How to skip ggsave when create plot failed or empty plot

3 min read 28-08-2024
How to skip ggsave when create plot failed or empty plot


This article will walk you through a common issue in R's ggplot2 library, where you might want to skip saving a plot if its creation fails or results in an empty plot. We'll demonstrate how to handle these situations gracefully within your code.

The Problem

Often, when generating plots within a loop or a function, you encounter scenarios where the plot creation process may fail due to errors or result in an empty plot. In such cases, attempting to save the plot using ggsave can lead to unexpected behavior or errors.

Let's consider a simple example using the diamonds dataset from the ggplot2 package. We'll loop through different diamond colors, attempting to create a scatter plot for each color. However, in our example, we'll introduce an artificial error condition for the color "Z," which will lead to an empty plot.

library(tidyverse)
data("diamonds")

colors_loop <- c(diamonds$color %>% as.character() %>% unique(), "Z")

for (single_color in colors_loop) {
  plot_data <- diamonds %>% filter(color == single_color)

  plot_temp <- plot_data %>%
    ggplot(aes(x, y)) +
    geom_point() +
    labs(title = paste0(single_color, "_plot"))
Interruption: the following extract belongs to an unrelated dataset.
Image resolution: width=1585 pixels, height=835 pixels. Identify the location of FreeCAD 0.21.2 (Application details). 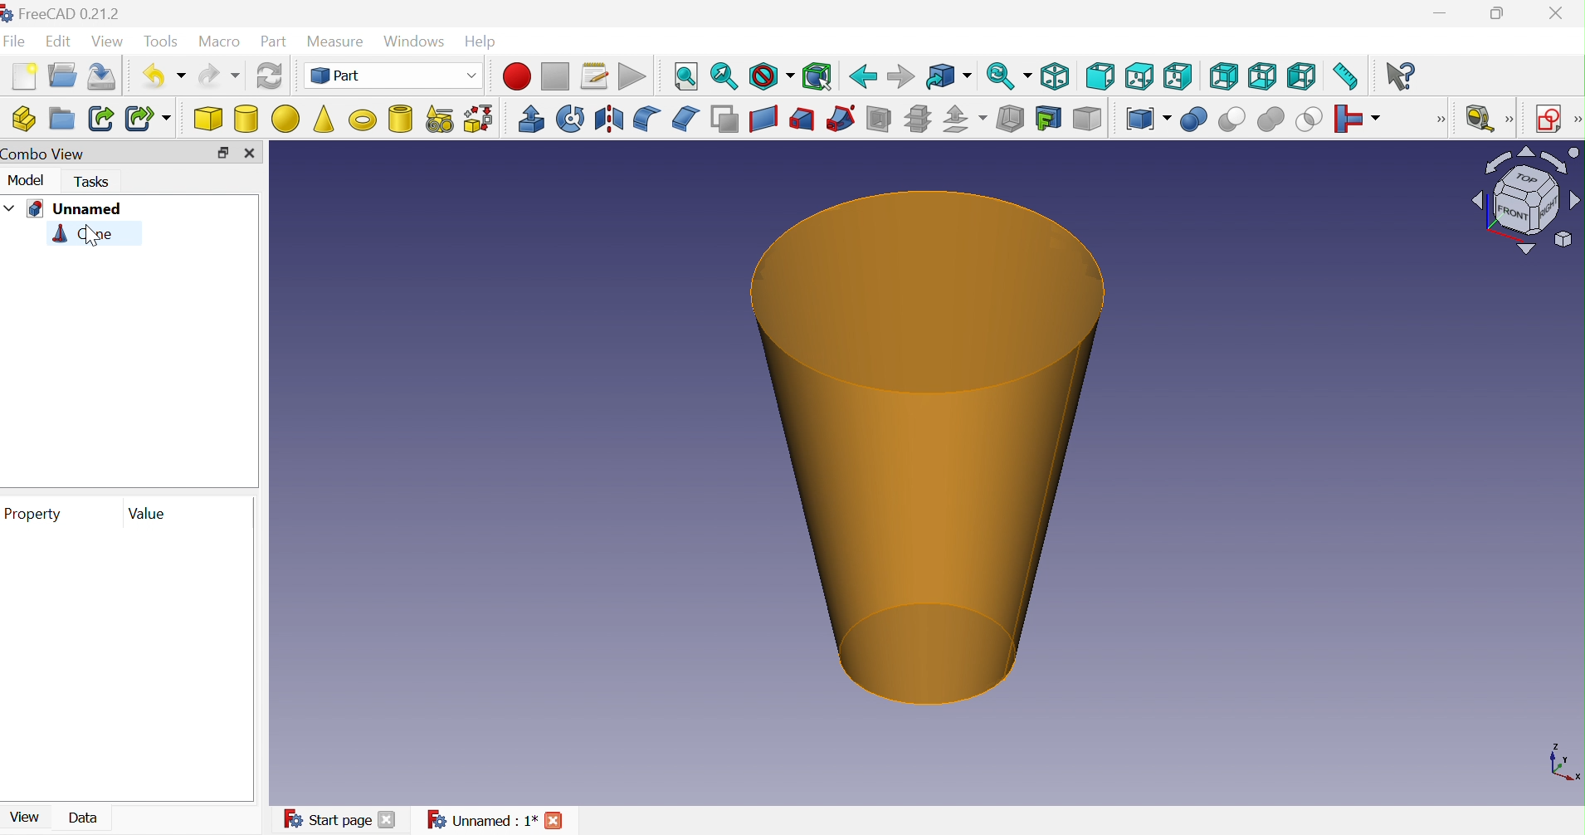
(61, 14).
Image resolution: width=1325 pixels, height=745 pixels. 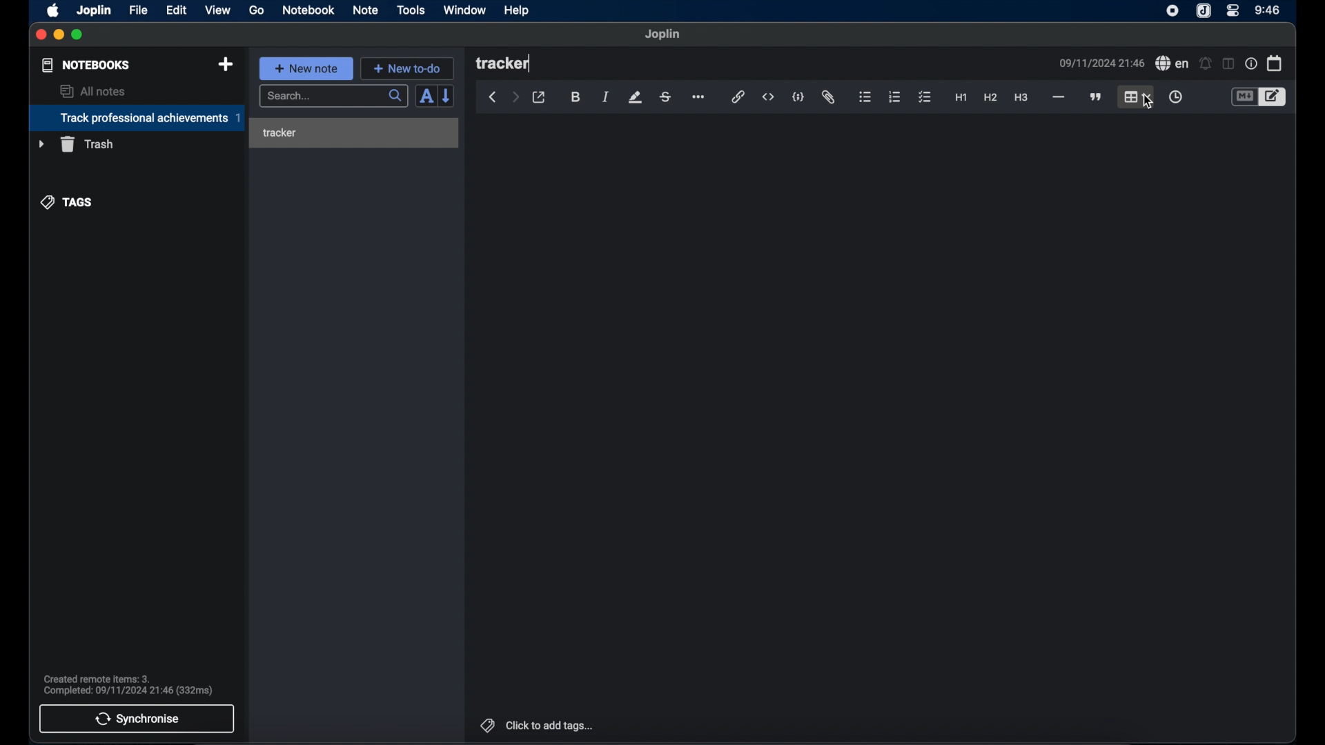 What do you see at coordinates (830, 98) in the screenshot?
I see `attach file` at bounding box center [830, 98].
  ggsave(paste0(single_color, "_plot.png"))
}

Running this code will result in an error for the color "Z," as no diamonds have that color in the dataset.

Solutions

We can implement a robust error handling approach to prevent these issues. Here's how:

1. Using tryCatch

The tryCatch function allows you to execute a block of code and handle potential errors that might occur.

library(tidyverse)
data("diamonds")

colors_loop <- c(diamonds$color %>% as.character() %>% unique(), "Z")
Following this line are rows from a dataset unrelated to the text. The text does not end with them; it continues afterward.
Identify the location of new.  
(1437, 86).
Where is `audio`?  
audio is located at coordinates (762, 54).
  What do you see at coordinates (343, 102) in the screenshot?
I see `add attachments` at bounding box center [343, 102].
for (single_color in colors_loop) {
  tryCatch({
    plot_data <- diamonds %>% filter(color == single_color)
    plot_temp <- plot_data %>%
      ggplot(aes(x, y)) +
      geom_point() +
      labs(title = paste0(single_color, "_plot"))
    ggsave(paste0(single_color, "_plot.png"))
  }, error = function(e) {
    print(paste0("Error creating plot for color: ", single_color))
  })
}

This code wraps the plot creation and saving steps within a tryCatch block. If an error occurs, the code in the error function will be executed, printing an error message to the console. This allows the loop to continue even when an error is encountered.

2. Checking for Empty Dataframes

Another approach is to check if the filtered plot_data is empty before attempting to create the plot.

library(tidyverse)
data("diamonds")

colors_loop <- c(diamonds$color %>% as.character() %>% unique(), "Z")

for (single_color in colors_loop) {
  plot_data <- diamonds %>% filter(color == single_color)

  if (nrow(plot_data) > 0) {
    plot_temp <- plot_data %>%
      ggplot(aes(x, y)) +
      geom_point() +
      labs(title = paste0(single_color, "_plot"))
    ggsave(paste0(single_color, "_plot.png"))
  } else {
    print(paste0("Empty data for color: ", single_color))
  }
}

This code checks the number of rows in plot_data using nrow. If the dataframe is empty, the code skips the plot creation and saving steps, printing a message to the console instead.

3. Combining tryCatch and nrow

For a comprehensive solution, you can combine both tryCatch and the empty dataframe check:

library(tidyverse)
data("diamonds")

colors_loop <- c(diamonds$color %>% as.character() %>% unique(), "Z")

for (single_color in colors_loop) {
  tryCatch({
    plot_data <- diamonds %>% filter(color == single_color)

    if (nrow(plot_data) > 0) {
      plot_temp <- plot_data %>%
        ggplot(aes(x, y)) +
        geom_point() +
        labs(title = paste0(single_color, "_plot"))
      ggsave(paste0(single_color, "_plot.png"))
    } else {
      print(paste0("Empty data for color: ", single_color))
    }
  }, error = function(e) {
    print(paste0("Error creating plot for color: ", single_color))
  })
}

This solution combines the advantages of both approaches, ensuring that your code handles both errors during plot creation and scenarios where the filtered data is empty.

Conclusion

By implementing error handling techniques like tryCatch and checking for empty dataframes, you can create robust code that gracefully skips saving plots when they fail to generate or result in empty plots. This allows your code to continue running smoothly even in the presence of unexpected situations. Remember to adapt these techniques to your specific code structure and error scenarios to ensure that your plots are saved only when successful.